The implementation is based on percpu stocks. Memory cgroups are still
charged in pages, and the residue is stored in perpcu stock, or on the
memcg itself, when it's necessary to flush the stock.

Please, note, that unlike the generic page charging API, a subpage
object is not holding a reference to the memory cgroup. It's because
a more complicated indirect scheme is required in order to implement
cheap reparenting.

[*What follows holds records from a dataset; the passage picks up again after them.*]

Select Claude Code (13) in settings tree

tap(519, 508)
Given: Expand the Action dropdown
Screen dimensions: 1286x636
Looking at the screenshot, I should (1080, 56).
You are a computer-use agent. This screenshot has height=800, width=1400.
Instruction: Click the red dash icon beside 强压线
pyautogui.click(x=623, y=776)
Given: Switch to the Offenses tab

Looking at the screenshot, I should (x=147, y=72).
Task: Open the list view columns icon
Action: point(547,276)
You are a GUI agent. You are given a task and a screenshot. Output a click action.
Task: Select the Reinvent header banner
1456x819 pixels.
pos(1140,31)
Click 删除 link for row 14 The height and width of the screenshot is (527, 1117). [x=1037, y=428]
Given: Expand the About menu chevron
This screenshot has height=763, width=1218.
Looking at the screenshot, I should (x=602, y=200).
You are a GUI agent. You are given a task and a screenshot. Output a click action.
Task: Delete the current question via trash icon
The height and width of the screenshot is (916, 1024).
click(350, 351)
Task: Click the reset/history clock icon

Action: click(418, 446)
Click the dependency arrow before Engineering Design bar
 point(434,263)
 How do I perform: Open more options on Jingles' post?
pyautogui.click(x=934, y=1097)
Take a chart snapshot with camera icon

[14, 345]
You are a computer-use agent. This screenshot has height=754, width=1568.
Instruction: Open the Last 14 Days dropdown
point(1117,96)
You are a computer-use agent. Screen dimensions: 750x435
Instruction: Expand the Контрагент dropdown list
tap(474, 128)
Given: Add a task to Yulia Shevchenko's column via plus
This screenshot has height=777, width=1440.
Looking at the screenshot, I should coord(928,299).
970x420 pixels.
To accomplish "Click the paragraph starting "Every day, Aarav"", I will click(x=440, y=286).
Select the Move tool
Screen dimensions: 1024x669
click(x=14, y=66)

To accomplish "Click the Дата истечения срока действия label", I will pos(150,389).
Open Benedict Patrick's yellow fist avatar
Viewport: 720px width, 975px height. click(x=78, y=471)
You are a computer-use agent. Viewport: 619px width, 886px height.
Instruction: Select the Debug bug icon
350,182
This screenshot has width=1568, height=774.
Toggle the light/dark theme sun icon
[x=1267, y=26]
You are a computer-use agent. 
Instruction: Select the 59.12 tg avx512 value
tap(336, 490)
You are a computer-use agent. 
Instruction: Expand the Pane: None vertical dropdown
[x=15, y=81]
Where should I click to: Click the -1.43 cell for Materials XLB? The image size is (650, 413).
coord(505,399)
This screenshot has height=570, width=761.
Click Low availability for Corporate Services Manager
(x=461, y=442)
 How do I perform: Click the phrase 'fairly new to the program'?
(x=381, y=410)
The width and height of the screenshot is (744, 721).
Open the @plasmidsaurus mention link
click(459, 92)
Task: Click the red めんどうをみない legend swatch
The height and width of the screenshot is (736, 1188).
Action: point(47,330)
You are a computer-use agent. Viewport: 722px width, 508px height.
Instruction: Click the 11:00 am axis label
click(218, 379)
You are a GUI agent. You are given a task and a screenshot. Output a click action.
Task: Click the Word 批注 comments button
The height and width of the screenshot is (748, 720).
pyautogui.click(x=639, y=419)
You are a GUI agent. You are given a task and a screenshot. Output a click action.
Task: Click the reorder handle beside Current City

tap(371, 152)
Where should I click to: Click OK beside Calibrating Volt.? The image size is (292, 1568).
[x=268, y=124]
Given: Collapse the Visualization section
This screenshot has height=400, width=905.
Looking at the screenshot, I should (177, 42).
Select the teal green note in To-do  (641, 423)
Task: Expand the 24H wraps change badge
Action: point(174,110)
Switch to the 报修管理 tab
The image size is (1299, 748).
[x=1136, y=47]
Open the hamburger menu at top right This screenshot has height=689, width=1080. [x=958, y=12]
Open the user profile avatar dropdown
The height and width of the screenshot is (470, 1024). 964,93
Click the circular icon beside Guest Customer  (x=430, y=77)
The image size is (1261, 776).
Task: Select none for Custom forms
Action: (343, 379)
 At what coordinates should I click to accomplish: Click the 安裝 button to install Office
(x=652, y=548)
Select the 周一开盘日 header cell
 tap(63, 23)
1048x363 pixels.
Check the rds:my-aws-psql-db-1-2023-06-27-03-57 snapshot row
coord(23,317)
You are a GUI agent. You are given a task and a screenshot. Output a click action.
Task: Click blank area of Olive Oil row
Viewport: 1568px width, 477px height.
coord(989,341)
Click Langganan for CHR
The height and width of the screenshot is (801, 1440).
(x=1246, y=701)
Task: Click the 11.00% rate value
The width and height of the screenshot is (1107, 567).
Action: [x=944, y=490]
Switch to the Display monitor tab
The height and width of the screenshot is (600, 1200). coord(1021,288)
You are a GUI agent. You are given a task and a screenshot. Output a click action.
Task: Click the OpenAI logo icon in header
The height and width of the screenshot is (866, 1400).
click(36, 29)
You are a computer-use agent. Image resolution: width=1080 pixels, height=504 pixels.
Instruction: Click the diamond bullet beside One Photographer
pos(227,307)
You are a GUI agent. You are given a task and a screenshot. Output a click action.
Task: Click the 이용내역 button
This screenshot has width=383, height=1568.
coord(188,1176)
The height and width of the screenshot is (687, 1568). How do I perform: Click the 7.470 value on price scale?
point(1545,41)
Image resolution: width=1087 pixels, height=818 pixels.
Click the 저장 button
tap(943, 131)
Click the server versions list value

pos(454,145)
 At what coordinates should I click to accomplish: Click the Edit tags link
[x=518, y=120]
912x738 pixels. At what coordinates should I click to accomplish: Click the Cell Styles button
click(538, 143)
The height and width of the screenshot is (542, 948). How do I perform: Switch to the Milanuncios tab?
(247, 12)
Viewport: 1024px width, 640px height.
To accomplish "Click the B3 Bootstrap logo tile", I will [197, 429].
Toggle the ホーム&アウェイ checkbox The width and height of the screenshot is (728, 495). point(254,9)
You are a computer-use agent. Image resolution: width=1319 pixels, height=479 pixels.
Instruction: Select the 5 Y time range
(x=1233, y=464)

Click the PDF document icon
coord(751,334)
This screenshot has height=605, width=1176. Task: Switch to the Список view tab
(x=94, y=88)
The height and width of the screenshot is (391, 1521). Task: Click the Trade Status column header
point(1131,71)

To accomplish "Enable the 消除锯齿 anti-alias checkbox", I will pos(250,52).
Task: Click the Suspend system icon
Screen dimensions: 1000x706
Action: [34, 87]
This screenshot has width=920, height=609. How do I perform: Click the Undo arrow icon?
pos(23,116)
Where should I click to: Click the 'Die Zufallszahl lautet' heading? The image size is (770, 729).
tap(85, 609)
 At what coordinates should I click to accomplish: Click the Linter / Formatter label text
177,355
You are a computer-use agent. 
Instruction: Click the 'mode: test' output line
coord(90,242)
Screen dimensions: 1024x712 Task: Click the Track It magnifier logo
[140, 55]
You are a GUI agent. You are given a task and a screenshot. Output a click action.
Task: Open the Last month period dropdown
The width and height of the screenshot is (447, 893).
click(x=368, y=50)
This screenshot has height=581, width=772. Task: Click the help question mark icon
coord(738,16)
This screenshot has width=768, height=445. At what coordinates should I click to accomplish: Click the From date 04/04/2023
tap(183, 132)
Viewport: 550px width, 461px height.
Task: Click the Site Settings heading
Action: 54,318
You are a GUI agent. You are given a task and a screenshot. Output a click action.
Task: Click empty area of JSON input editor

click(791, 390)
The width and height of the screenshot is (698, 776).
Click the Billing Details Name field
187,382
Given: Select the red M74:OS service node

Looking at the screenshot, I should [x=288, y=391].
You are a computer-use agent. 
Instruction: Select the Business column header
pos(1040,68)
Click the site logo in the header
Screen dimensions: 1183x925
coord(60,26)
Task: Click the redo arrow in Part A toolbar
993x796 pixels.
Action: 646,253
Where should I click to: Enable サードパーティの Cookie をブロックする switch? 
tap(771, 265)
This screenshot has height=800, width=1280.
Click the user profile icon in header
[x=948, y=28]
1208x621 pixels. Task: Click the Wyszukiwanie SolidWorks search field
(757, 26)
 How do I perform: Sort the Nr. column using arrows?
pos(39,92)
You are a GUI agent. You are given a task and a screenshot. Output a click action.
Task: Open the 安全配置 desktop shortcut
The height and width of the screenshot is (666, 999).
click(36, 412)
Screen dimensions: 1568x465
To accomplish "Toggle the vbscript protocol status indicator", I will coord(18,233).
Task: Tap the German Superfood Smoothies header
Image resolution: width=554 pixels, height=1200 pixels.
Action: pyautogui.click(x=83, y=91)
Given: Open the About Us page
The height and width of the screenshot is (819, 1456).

The percpu stock holds a single reference to the
cached cgroup though.

Signed-off-by: Roman Gushchin <[email protected]>
---
include/linux/memcontrol.h | 4 ++
mm/memcontrol.c | 129 +++++++++++++++++++++++++++++++++----
2 files changed, 119 insertions(+), 14 deletions(-)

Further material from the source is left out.